Vectorscope Guide, Meaning , Facts, Information and Description
A vectorscope is a special type of oscilloscope used in both audio and video applications.In video applications, a vectorscope supplements a waveform monitor for the purpose of measuring and testing television signals, regardless of format (NTSC or PAL). While a waveform monitor allows a broadcast technician to measure the overall characteristics of a video signal, a vectorscope is used to visualize chrominance, which is encoded into the video signal as a subcarrier of specific frequency. The vectorscope locks exclusively to the color subcarrier in the video signal to drive its display.

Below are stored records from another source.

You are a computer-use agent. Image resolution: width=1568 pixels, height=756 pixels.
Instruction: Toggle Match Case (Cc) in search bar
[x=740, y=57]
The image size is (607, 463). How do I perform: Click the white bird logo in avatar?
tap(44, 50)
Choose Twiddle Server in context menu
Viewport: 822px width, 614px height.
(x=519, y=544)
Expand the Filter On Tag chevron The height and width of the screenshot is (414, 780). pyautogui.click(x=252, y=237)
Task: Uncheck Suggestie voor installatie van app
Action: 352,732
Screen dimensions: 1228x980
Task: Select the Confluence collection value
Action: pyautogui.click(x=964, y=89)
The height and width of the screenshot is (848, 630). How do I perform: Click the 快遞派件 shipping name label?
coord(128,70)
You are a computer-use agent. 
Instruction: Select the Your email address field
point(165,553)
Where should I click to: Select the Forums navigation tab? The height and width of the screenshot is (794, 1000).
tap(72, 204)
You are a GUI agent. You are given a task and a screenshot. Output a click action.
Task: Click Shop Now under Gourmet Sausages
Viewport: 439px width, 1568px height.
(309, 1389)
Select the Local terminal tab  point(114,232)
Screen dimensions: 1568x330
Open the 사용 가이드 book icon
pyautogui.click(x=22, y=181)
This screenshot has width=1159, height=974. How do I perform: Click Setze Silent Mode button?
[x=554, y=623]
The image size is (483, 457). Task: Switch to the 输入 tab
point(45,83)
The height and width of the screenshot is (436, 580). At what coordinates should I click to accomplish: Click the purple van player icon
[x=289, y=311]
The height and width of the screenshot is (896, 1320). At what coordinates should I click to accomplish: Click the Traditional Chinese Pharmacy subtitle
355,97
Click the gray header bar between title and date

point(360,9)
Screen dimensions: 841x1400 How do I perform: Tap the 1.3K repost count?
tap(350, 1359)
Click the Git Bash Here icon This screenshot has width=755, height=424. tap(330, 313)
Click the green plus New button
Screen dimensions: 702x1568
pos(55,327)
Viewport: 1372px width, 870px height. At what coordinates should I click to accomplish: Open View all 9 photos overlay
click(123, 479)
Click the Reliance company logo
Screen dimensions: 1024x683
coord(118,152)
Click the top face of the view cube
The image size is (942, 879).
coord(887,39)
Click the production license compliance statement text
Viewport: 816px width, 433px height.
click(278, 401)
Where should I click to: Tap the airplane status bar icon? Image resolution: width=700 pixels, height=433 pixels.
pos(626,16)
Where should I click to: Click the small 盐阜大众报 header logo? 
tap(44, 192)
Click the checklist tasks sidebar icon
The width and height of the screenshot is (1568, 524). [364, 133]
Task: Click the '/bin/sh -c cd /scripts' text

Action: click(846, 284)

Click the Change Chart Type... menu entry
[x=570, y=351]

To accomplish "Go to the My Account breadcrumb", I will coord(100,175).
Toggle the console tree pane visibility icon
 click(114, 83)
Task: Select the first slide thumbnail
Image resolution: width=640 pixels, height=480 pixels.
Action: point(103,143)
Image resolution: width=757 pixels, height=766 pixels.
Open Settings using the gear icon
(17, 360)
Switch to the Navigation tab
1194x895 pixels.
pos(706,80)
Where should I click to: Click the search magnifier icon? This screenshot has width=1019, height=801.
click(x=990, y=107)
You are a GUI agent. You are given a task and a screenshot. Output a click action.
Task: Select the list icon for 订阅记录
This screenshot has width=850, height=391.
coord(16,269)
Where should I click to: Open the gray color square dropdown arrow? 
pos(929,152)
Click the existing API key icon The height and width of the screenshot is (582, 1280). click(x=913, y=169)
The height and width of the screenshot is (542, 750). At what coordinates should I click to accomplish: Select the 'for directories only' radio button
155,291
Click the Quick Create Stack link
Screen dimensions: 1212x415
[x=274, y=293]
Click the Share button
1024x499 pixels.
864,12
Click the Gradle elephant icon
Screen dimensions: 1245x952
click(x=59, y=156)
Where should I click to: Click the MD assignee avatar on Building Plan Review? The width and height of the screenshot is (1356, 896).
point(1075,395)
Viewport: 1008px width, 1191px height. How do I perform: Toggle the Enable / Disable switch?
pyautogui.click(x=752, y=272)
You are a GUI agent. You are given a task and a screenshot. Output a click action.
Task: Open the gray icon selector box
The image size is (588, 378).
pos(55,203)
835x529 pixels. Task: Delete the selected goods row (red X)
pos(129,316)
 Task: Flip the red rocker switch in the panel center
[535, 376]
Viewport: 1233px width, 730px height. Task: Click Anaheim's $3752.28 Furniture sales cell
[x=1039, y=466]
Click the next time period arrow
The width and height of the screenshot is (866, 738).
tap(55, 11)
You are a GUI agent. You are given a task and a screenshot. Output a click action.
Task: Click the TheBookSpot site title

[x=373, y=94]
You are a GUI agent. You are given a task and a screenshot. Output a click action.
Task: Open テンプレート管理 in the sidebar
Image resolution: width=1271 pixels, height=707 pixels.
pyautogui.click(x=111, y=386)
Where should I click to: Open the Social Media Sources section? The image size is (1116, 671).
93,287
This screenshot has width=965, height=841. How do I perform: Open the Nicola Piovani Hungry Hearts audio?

A vectorscope uses a circular display, or graticule, for visualizing chrominance signals, which is the best method of referring to the QAM scheme used to encode color into a video signal. Chrominance is measured using two methods—color saturation, encoded as the amplitude, or gain, of the color subcarrier signal, and hue, encoded as the subcarrier's phase. The vectorscope's graticule represents saturation as distance from the center of the circle, and hue as the angle around it. The graticule is also embellished with several elements corresponding to the various components of the standard colorbar video test signal, including boxes around the circles for the colors in the main bars, and perpendicular lines corresponding to the U and V components of the chrominance signal (and additionally on an NTSC vectorscope, the I and Q components). NTSC vectorscopes have one set of boxes for the color bars, while their PAL counterparts have two sets of boxes, due to the fact that chrominance in PAL reverses in phase on alternating lines. The reference signal used for the vectorscope's display is the color burst that is transmitted before each line of video, which is defined to have a phase of 180°, corresponding to the nine-o'clock, or -U, position on the graticule. The actual color burst signal shows up on the vectorscope as a straight line pointing to the left from the center of the graticule.
In audio applications, a vectorscope is used to measure the difference between channels of stereo audio signals. One stereo channel drives the horizontal portion of the display, and the other drives the vertical portion, creating a Lissajous figure.